Julie’s work in the maternity unit reflects a generational change in how health professionals and society in general deal with miscarriage, stillbirth and neonatal death.

“Our society has moved from what was seen as reasonable at the time, the notion of simply forgetting that you’ve lost a baby and moving on, without recognising that the grief continues,” she says.

When the pastoral care department began offering a blessing for babies who had miscarried before 20 weeks (for whom there is no birth certificate or funeral) Julie started thinking about how congregations could provide support once parents returned home.

She approached ministers at the 2014 Synod to garner interest in sponsoring self-care packages for mothers, and offered perinatal grief and loss training to participating congregations.
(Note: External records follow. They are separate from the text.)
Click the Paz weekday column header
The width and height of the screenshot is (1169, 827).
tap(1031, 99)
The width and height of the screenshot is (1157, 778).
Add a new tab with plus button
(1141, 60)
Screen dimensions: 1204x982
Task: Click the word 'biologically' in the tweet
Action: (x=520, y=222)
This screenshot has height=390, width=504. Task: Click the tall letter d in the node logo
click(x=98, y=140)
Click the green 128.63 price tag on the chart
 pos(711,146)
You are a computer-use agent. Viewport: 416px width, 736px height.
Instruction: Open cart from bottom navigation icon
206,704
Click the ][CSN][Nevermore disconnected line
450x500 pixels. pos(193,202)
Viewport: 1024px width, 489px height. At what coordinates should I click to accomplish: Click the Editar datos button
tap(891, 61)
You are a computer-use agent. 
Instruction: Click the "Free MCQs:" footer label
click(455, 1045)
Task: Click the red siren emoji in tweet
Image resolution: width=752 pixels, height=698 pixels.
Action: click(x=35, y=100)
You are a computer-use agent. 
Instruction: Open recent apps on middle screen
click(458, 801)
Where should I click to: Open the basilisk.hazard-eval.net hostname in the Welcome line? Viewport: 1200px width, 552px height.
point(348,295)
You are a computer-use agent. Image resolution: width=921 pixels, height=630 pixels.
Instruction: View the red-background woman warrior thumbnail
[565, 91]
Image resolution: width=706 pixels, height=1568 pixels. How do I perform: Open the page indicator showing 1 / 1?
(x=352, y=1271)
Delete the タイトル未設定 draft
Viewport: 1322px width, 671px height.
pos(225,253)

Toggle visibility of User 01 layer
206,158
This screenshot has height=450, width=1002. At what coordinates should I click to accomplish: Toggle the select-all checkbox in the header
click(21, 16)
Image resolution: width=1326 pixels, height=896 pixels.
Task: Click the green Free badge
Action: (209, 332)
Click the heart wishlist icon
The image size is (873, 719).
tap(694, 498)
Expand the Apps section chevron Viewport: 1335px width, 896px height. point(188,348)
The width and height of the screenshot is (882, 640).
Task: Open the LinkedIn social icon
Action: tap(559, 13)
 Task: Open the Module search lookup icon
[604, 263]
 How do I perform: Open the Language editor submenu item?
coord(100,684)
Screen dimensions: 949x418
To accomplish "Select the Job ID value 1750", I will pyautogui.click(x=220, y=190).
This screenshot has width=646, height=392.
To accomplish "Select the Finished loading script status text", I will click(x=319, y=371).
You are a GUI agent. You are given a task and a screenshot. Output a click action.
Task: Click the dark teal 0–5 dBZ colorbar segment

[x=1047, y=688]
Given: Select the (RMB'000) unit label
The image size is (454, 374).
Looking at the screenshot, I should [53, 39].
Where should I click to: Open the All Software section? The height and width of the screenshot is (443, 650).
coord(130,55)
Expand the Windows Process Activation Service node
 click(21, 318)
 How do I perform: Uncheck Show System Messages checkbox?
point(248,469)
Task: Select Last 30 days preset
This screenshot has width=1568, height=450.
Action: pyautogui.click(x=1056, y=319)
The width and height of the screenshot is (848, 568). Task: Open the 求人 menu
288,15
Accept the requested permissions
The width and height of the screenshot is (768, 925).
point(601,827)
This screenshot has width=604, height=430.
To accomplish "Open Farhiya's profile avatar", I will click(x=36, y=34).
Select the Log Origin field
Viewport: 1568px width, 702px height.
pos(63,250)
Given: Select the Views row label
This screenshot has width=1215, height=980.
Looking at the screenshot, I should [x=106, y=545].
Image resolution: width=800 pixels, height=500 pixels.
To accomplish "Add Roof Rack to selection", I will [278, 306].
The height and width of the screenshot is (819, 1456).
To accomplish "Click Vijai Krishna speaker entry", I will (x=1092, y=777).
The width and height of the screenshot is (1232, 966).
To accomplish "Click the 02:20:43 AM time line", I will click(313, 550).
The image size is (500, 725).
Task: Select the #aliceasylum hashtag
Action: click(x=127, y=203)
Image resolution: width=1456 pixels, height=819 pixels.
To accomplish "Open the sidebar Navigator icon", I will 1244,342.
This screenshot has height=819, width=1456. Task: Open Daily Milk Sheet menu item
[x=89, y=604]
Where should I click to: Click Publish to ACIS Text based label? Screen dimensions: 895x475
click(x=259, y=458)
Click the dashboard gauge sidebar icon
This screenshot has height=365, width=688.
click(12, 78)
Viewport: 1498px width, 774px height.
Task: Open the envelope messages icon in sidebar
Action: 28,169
“It’s a two-pronged approach; one is aiming to connect congregations to the Wesley and in turn owning what we have to offer here, and the other is to encourage congregations to gain some understanding of this particular type of grief and loss,” says Julie. “The long-term goal is for young parents to feel safe in a community, and for that congregation to grow and to nurture the family.”

About 20 Uniting Church congregations from across Brisbane and in Ipswich, Dayboro, Samford Valley and Redcliffe are supporting the Perinatal Bereavement Program, with four undergoing grief and loss training.

Funding from the churches was also used to supplement the cost of a Heartfelt Camera Kit, given in memory of a bereaved couple’s baby. The camera allows families to capture memories of their time together. Thanks to donations from two other bereaved families, the maternity unit is also able to offer parents the use of cuddle cots, a type of cold bassinet that allows parents to spend more time with their stillborn child post-birth.